Stage 1: Audio Capture (cpal)

Device Selection

Device enumeration (audio.rs:1209-1300) scans all available host APIs:
for host_id in cpal::available_hosts() {
    let host = cpal::host_from_id(host_id)?;
    
    // Standard input devices
    if let Ok(devices) = host.input_devices() {
        // Filter and collect device names
    }
    
    // Windows: Loopback mode (output devices)
    #[cfg(target_os = "windows")]
    if include_loopback {
        if let Ok(devices) = host.output_devices() {
            // Prefix with "[Loopback] "
        }
    }
}
Platform-Specific Filtering:
  • Linux: Excludes default, sysdefault, null, hw: (unreliable)
  • Windows: Output devices available as loopback sources
  • macOS: All input devices, requires permissions

Format Detection

The pipeline dynamically detects the best supported format (audio.rs:1015-1092):
// Priority order: F32 > I16 > U16
for format in [SampleFormat::F32, SampleFormat::I16, SampleFormat::U16] {
    for range in &supported_configs {
        if range.sample_format() == format 
           && range.channels() == 2 
           && range.min_sample_rate().0 <= sample_rate 
           && range.max_sample_rate().0 >= sample_rate {
            best_config_range = Some(range.clone());
            break;
        }
    }
}
Why F32 is preferred:
  • Native format for PipeWire (Linux)
  • Eliminates clipping on Linux (v1.8.0 improvement)
  • Internal processing uses F32 (no conversion needed)
  • Higher precision for RMS calculations

Stream Configuration

let stream_config = cpal::StreamConfig {
    channels: 2,              // Stereo only
    sample_rate: cpal::SampleRate(sample_rate), // 44100 or 48000
    buffer_size: if is_loopback {
        cpal::BufferSize::Default  // WASAPI compatibility
    } else {
        cpal::BufferSize::Fixed(buffer_size)  // 256, 512, 1024, 2048
    },
};
Buffer Size Impact:
  • Smaller = Lower latency, higher CPU usage
  • Larger = Higher latency, more stable
  • Loopback uses Default (typically 10ms on Windows)
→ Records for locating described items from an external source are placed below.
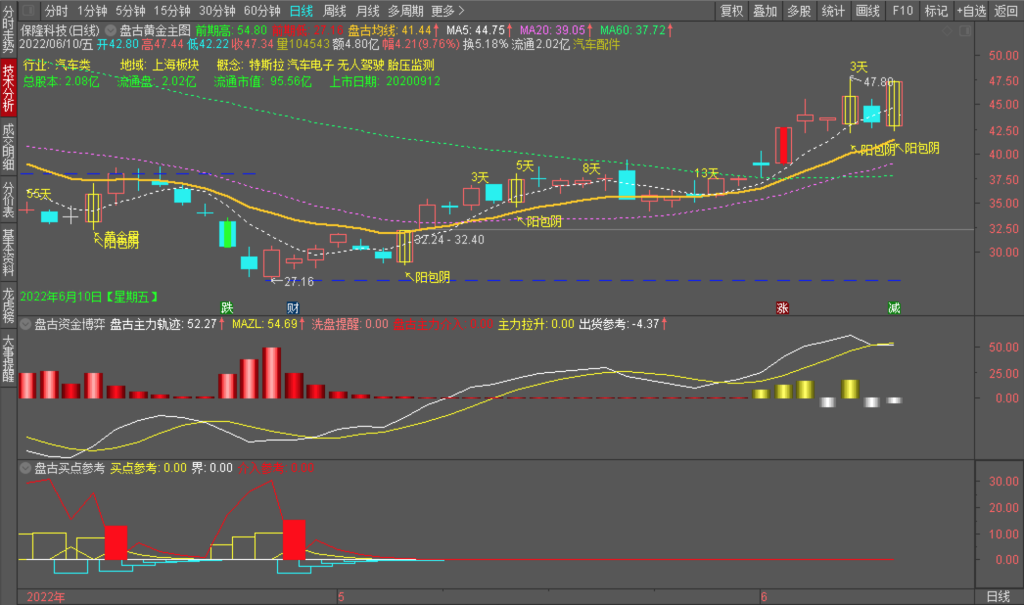This screenshot has height=605, width=1024.
Task: Click circle icon beside 盘古买点参考 indicator
Action: point(25,467)
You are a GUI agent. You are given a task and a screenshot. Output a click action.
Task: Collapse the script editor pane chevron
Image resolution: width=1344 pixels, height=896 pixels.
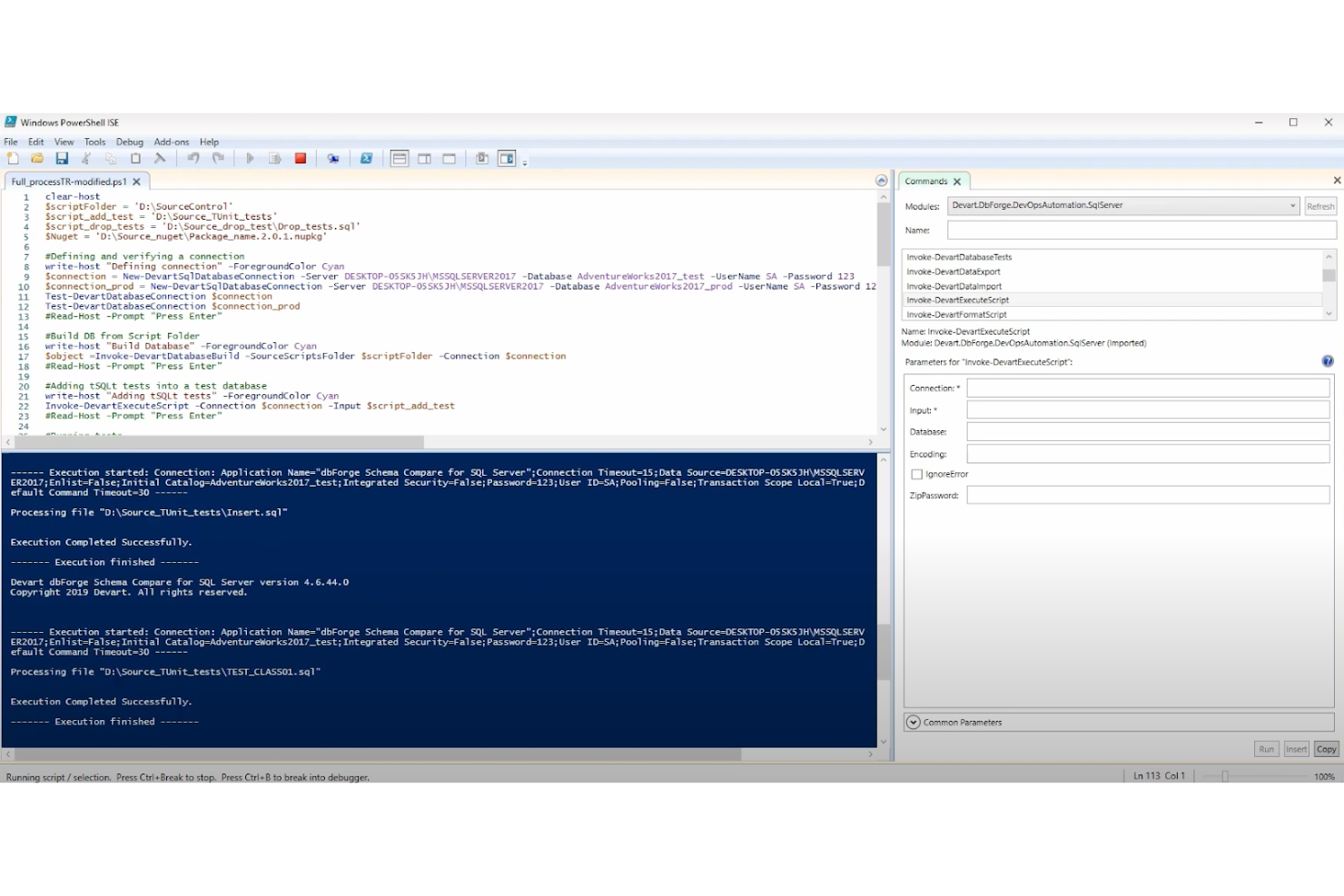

Stage 2: Format Normalization (Producer)

AudioProcessor Design

The AudioProcessor struct (audio.rs:1108-1142) handles format-agnostic processing:
struct AudioProcessor {
    prod: Arc<Mutex<ringbuf::Producer<f32, Arc<ringbuf::HeapRb<f32>>>>>,
    app_handle: AppHandle,
}

impl AudioProcessor {
    fn process(&mut self, data: &[f32]) {
        if let Ok(mut guard) = self.prod.lock() {
            let pushed = guard.push_slice(data);
            if pushed < data.len() {
                // Buffer overflow: drop oldest samples
                emit_log(&self.app_handle, "warning", 
                    format!("Buffer overflow: Dropped {} samples", 
                            data.len() - pushed));
            }
        }
    }
}

Format-Specific Conversion

F32 Input (Passthrough)

cpal::SampleFormat::F32 => {
    let mut processor = AudioProcessor::new(prod.clone(), app_handle.clone());
    device.build_input_stream(&stream_config, 
        move |data: &[f32], _: &_| {
            processor.process(data);  // Direct write
        }, 
        err_fn, None)
}

I16 Input (Normalization)

cpal::SampleFormat::I16 => {
    device.build_input_stream(&stream_config, 
        move |data: &[i16], _: &_| {
            let mut converted = Vec::with_capacity(data.len());
            for &sample in data {
                let s_f32 = sample as f32 / 32768.0;  // Normalize to [-1.0, 1.0]
                converted.push(s_f32);
            }
            processor.process(&converted);
        }, 
        err_fn, None)
}

U16 Input (Unsigned to Signed)

cpal::SampleFormat::U16 => {
    device.build_input_stream(&stream_config, 
        move |data: &[u16], _: &_| {
            let mut converted = Vec::with_capacity(data.len());
            for &sample in data {
                // U16: 0..65535, center at 32768
                let s_f32 = (sample as f32 - 32768.0) / 32768.0;
                converted.push(s_f32);
            }
            processor.process(&converted);
        }, 
        err_fn, None)
}

Overflow Handling

When the ring buffer is full (audio.rs:1125-1138):
  1. push_slice() returns number of samples actually written
  2. If pushed < data.len(), overflow detected
  3. Rate-limited warning emitted (max 1 per 5 seconds)
  4. Oldest samples are implicitly dropped (new data has priority)
This is intentional: Better to drop old audio than introduce latency.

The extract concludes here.